» **Prompt A**
Return the text of the methods passage between "Measuring the mitochondrial" and "prior to use.", inclusive.
» **Prompt B**
According to the methods passage, why was a portion of each resuspended sample aliquoted into a vial with a glass insert? Answer in one to three sentences.
» **Prompt C**
For each statement, say yes or no depending on whether it agrees with the methods passage, and quote the deciding words: (i) The resuspended samples were centrifuged for 2 minutes at 16100 rcf. (ii) The positive mode was run on the Agilent 1290 Infinity LC stack. (iii) The gradient was run at a flow rate of 0.6 mL/minute.

» **Passage**
★ ★ ★ ★ ★
Samples were resuspended with 110 mL of a solution of 9:1 methanol:toluene and 50 ng/mL CUDA, shaken for 20 seconds, sonicated for 5 minutes at room temperature, and then centrifuged for 2 minutes at 16100 rcf. Approximately 33 mL was aliquoted into in a vial with a 50 mL glass insert for positive mode metabolomics. The samples were then loaded up on an Agilent 1290 Infinity LC stack. The positive mode was run on an Agilent 6530 with a scan range of m/z 120–1200 Da and acquisition speed of 2 spectra/s. Between 0.5 and 2.0 mL was injected onto a Waters ACQUITY UPLC CSH C18 1.7 mm 2.1x100 mm column with a VanGuard PreColumn (2.1 x 5 mm). The gradient used was 0 minute 15% (B), 0–2 minute 30% (B), 2–2.5 mininute 48% (B), 2.5–11 minute 82% (B), 11–11.5 minute 99% (B), 11.5–12 minute 99% (B), 12–12.1 minute 15% (B), 12.1–15 minute 15% (B) with a flow rate of 0.6 mL/minute. The mass resolution for the Agilent 6530 is 10,000 for ESI (+).
Measuring the mitochondrial function of bone marrow cells.
Reagents:
cRPMI: RPMI without phenol red (11835030, Gibco) and with 1% Pen/Strep (15140122, Gibco) and 10% FBS (35-010-CV, Corning). Seahorse calibrant (100840-000). Seahorse DMEM basal media (103575-100) was supplemented with 25 mM glucose, 1.0 mM pyruvate, and 4.0 mM glutamine; the pH was adjusted to 7.4 immediately prior to use.
★ ★ ★ ★ ★
» **Given material**
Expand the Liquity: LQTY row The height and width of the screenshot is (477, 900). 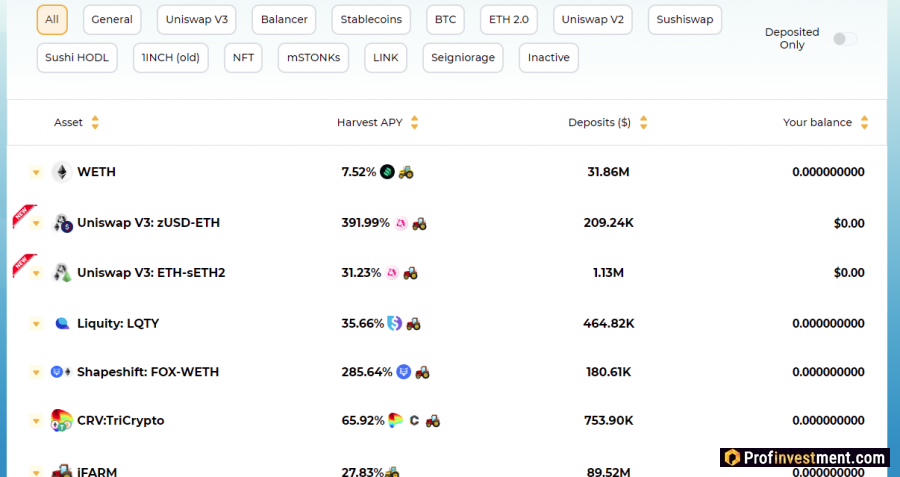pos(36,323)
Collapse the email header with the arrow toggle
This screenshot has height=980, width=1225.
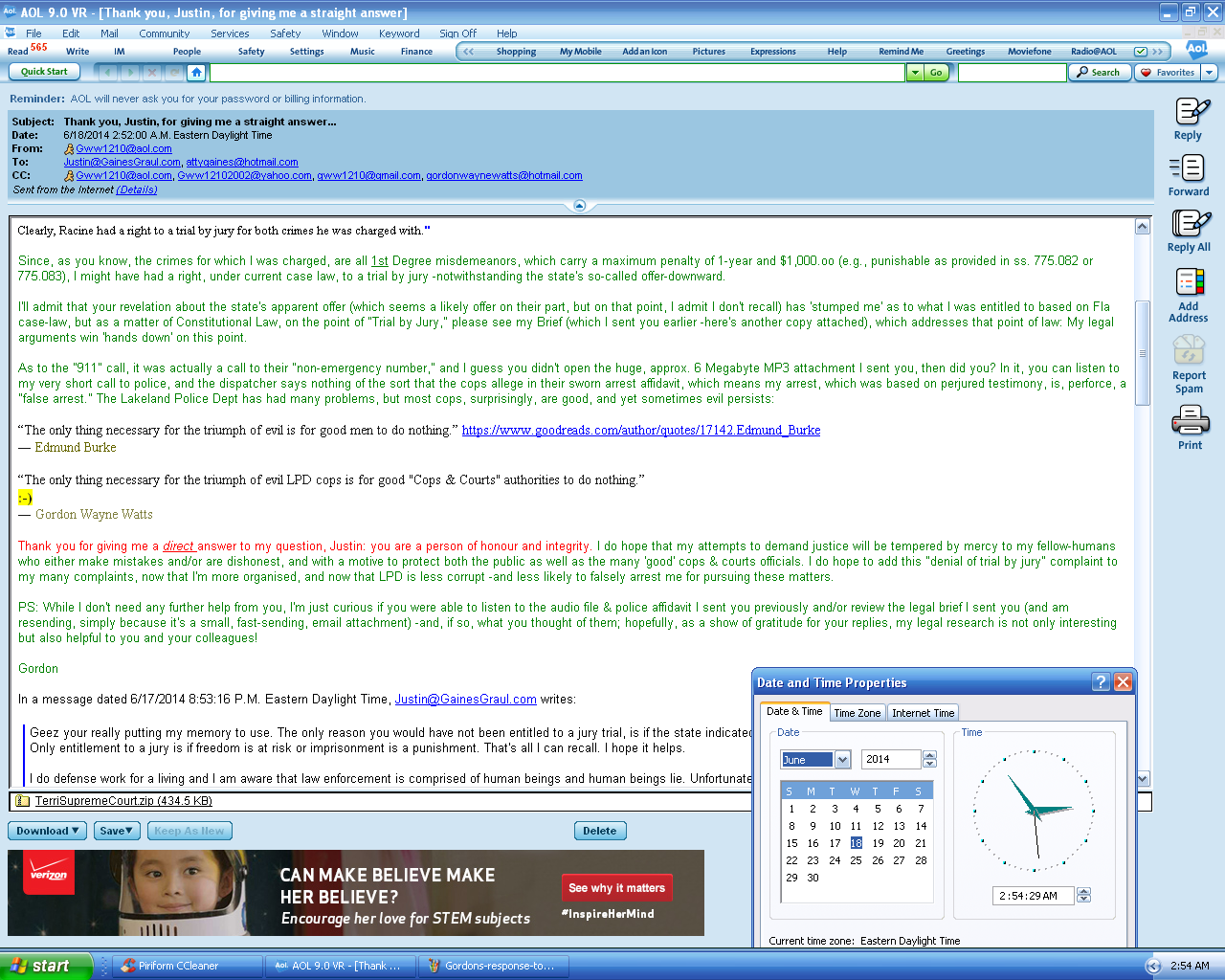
★ ★ ★ ★ ★
» **Exercise solution A**
Measuring the mitochondrial function of bone marrow cells.
Reagents:
cRPMI: RPMI without phenol red (11835030, Gibco) and with 1% Pen/Strep (15140122, Gibco) and 10% FBS (35-010-CV, Corning). Seahorse calibrant (100840-000). Seahorse DMEM basal media (103575-100) was supplemented with 25 mM glucose, 1.0 mM pyruvate, and 4.0 mM glutamine; the pH was adjusted to 7.4 immediately prior to use.

» **Exercise solution B**
About 33 mL of each resuspended sample went into a vial with a 50 mL glass insert so it could be used for positive mode metabolomics.

» **Exercise solution C**
(i) Yes: "then centrifuged for 2 minutes at 16100 rcf"
(ii) No: "The positive mode was run on an Agilent 6530"
(iii) Yes: "with a flow rate of 0.6 mL/minute"